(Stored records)
***

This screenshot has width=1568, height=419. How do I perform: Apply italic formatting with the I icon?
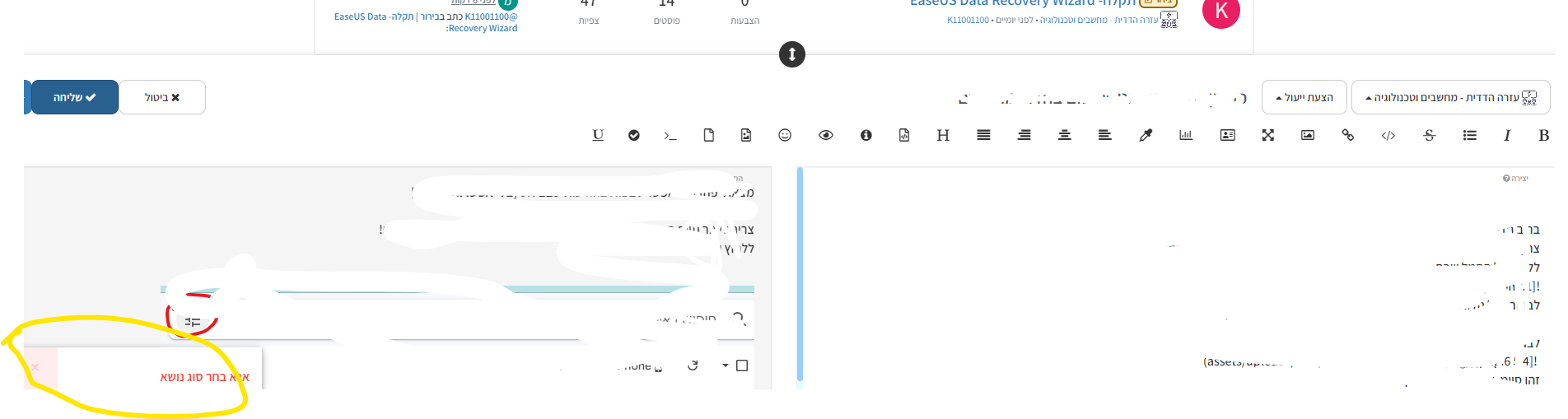click(1507, 135)
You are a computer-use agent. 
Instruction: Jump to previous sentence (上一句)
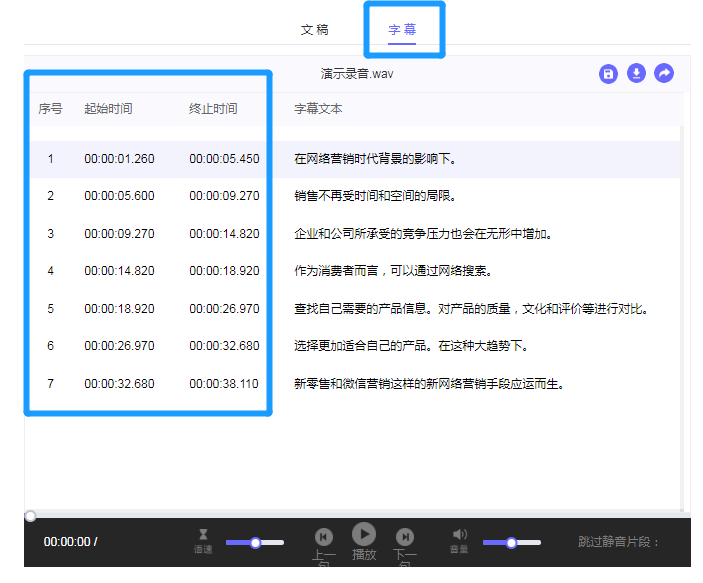(323, 537)
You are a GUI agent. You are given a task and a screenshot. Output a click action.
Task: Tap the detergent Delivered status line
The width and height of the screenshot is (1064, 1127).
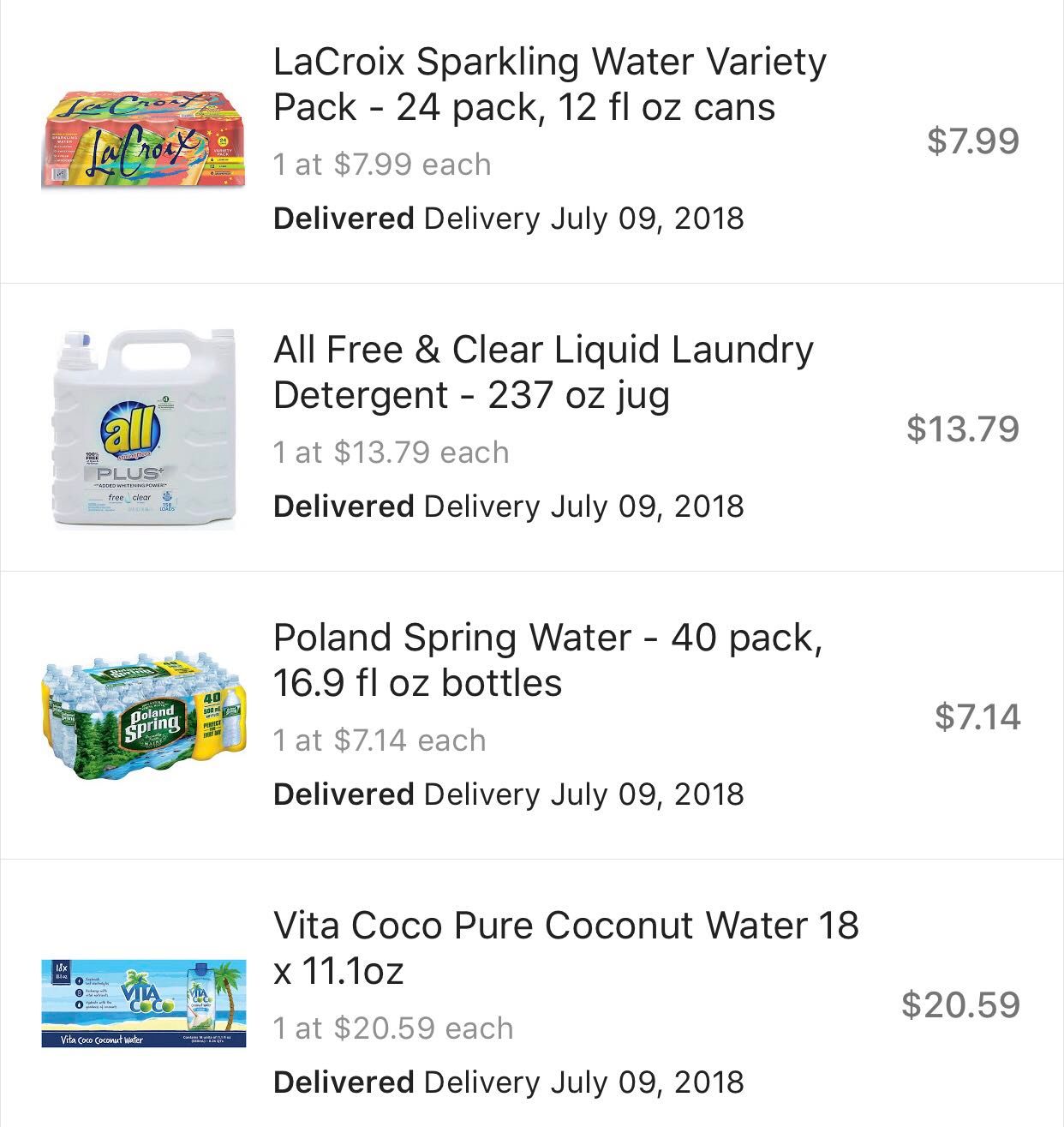508,507
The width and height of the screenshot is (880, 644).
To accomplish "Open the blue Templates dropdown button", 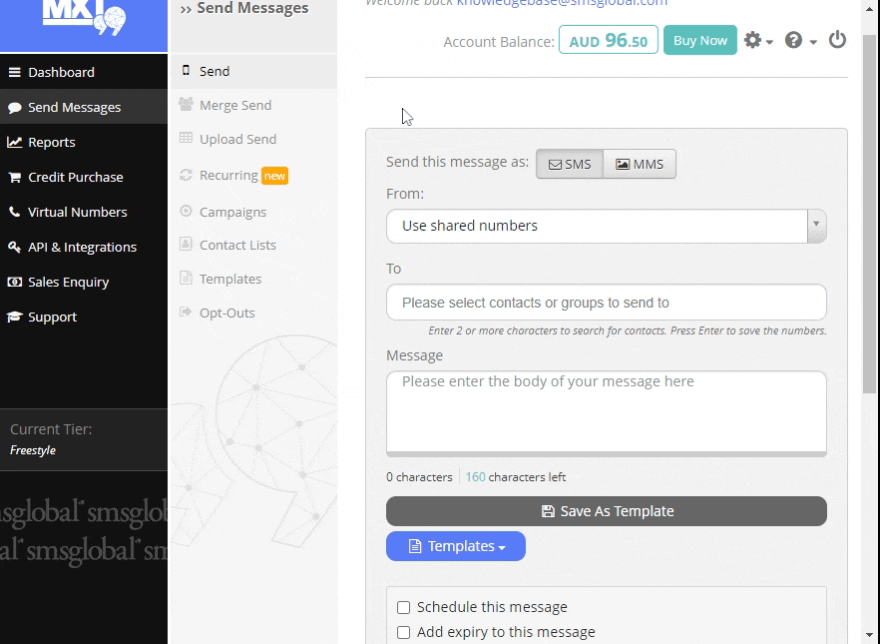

***

**YOUR OBJECTIVE**
Nothing but an exact copy is asked for: the lines from the start of the records through the line with "You are a GUI", both ends included, minus any pictures.

**RESPONSE AREA**
This screenshot has width=1568, height=419. How do I perform: Apply italic formatting with the I icon?
click(1507, 135)
You are a computer-use agent. 
Instruction: Jump to previous sentence (上一句)
(323, 537)
You are a GUI agent. You are given a task and a screenshot. Output a click action.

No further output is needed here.